TASK PROMPT:
There is material below. Print exactly the lines starting at the line with "Task: Click drag handle of 目パチさせる row" and ending at the line with "This screenshot has height=504, width=615.", ends included, and no others.

DATASET:
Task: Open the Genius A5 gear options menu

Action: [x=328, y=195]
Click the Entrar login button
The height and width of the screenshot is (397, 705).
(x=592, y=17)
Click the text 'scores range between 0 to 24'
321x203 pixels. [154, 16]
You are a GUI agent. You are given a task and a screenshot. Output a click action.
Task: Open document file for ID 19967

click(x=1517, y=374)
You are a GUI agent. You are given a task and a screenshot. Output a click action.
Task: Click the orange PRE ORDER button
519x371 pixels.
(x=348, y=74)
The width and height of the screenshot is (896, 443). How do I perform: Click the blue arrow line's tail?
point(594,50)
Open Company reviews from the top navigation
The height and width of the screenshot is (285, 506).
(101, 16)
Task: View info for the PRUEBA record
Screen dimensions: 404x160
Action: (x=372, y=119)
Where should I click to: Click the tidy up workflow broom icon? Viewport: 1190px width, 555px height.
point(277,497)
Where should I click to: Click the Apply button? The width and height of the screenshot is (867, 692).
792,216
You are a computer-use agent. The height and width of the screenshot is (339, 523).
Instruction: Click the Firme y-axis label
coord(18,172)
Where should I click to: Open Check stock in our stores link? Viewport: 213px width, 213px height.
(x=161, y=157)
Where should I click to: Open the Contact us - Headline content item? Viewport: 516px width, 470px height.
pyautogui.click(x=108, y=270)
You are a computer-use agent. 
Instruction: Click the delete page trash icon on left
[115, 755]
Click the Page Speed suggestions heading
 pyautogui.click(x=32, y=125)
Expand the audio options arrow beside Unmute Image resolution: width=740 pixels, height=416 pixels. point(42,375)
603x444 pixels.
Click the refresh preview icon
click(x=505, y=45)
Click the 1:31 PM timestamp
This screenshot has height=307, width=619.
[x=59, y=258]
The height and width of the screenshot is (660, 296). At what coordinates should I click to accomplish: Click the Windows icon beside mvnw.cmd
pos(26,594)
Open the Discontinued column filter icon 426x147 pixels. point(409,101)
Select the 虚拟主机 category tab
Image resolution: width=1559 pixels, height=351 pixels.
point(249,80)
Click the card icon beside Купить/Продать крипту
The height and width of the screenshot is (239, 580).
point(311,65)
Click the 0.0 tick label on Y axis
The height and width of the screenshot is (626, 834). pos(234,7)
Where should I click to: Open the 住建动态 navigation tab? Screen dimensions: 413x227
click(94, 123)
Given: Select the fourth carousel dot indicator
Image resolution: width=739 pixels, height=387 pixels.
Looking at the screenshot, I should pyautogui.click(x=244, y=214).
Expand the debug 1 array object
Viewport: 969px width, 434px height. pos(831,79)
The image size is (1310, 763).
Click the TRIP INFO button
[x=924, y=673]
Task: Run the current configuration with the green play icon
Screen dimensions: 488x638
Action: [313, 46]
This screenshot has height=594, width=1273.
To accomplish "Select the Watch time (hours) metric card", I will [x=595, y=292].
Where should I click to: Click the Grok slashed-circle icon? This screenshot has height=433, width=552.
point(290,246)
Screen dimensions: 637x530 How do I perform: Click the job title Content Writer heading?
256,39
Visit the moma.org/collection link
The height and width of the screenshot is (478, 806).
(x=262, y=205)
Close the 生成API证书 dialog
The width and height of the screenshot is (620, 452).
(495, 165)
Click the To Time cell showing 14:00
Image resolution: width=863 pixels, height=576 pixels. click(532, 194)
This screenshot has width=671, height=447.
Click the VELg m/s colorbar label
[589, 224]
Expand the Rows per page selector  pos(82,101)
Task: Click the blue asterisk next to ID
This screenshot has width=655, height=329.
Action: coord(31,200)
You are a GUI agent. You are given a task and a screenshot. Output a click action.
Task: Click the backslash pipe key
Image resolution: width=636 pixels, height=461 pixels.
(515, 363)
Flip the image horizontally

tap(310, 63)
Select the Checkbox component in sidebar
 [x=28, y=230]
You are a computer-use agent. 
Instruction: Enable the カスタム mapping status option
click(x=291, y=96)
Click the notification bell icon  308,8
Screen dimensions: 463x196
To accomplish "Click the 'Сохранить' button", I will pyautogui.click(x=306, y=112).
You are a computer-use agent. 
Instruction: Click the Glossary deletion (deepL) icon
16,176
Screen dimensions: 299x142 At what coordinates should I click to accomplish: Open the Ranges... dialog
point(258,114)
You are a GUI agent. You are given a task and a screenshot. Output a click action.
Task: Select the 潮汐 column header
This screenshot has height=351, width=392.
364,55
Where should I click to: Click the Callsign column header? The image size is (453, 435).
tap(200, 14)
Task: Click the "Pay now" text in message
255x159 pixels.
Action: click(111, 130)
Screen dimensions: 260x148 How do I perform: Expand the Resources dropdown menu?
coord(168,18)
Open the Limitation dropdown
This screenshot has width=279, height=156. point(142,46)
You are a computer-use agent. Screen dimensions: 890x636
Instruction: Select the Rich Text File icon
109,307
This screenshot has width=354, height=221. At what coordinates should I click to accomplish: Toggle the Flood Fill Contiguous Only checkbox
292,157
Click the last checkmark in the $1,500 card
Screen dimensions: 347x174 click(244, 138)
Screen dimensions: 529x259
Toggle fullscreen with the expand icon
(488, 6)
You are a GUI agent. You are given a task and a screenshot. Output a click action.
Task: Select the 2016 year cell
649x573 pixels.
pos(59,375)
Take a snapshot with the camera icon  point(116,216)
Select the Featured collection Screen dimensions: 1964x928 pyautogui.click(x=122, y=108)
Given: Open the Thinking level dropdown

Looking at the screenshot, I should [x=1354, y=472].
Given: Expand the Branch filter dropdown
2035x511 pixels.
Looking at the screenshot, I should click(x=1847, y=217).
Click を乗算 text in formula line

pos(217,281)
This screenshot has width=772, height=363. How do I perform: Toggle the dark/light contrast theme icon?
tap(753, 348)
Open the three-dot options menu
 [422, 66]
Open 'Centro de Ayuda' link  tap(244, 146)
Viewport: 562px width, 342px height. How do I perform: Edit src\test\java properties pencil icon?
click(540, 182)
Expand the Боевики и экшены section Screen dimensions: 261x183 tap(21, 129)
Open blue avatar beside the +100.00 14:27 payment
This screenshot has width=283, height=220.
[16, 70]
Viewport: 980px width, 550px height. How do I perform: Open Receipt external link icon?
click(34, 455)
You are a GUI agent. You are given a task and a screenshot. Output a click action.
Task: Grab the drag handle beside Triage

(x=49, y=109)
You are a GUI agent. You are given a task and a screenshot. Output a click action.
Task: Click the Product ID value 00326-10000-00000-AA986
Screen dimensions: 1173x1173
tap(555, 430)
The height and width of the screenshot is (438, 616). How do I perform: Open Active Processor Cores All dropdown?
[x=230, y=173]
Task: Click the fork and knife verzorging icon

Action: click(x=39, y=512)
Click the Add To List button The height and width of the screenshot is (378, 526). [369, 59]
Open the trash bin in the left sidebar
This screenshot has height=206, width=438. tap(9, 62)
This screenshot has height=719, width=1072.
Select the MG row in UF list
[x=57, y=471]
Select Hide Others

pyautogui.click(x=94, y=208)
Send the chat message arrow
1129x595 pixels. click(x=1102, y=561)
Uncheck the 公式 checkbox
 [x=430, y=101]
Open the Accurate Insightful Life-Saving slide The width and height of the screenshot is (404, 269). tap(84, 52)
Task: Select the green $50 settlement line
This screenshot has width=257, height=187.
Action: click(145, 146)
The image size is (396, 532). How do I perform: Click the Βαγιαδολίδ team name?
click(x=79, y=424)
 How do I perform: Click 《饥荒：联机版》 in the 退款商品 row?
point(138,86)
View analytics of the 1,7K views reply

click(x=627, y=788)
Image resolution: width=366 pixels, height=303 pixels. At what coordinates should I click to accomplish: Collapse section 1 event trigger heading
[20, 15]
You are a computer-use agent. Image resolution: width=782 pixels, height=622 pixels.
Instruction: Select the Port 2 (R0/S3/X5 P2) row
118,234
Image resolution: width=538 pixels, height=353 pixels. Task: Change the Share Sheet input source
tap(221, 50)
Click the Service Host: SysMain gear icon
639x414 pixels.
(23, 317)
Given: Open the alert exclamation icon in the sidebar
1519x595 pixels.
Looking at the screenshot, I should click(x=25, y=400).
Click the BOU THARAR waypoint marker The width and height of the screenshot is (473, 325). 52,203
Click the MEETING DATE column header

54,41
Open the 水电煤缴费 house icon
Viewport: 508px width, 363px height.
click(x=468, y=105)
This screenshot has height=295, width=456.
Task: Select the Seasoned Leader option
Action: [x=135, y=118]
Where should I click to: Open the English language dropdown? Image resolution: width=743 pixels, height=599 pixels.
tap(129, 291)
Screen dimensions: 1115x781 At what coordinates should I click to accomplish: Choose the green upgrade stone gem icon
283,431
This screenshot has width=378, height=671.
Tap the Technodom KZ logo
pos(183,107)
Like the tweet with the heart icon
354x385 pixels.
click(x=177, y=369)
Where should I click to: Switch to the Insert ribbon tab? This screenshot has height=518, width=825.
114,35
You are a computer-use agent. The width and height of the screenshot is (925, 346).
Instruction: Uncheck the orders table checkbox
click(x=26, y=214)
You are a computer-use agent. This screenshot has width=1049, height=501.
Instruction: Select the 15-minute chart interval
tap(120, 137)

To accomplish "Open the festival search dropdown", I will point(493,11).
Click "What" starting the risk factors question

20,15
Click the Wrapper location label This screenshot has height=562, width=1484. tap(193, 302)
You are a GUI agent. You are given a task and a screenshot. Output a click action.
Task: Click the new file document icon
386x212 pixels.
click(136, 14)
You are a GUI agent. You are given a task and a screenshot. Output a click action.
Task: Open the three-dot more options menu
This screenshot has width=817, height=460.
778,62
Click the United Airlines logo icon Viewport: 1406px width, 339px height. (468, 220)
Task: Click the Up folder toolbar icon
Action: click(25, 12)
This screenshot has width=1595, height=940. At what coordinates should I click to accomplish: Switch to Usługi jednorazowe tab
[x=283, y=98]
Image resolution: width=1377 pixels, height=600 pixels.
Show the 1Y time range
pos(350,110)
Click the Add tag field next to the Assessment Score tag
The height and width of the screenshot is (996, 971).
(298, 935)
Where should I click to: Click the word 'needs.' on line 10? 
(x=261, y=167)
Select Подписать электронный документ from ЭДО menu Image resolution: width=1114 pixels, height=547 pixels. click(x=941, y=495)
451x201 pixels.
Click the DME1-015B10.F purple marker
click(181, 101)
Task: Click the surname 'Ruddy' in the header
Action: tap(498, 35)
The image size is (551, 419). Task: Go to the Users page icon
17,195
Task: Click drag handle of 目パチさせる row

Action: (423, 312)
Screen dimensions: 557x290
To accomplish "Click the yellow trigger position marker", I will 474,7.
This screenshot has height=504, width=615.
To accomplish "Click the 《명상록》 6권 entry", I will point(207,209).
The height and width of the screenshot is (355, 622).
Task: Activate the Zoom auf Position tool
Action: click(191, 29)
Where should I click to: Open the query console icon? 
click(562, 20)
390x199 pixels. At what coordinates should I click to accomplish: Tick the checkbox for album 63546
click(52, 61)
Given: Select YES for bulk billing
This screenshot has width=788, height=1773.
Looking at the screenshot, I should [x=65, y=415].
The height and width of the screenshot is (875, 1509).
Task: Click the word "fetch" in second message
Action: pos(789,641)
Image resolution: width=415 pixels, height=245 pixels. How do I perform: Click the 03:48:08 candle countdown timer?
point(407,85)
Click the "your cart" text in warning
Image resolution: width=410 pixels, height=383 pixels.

PROBLEM SOLUTION:
Task: Click drag handle of 目パチさせる row

Action: (423, 312)
Screen dimensions: 557x290
To accomplish "Click the yellow trigger position marker", I will 474,7.
This screenshot has height=504, width=615.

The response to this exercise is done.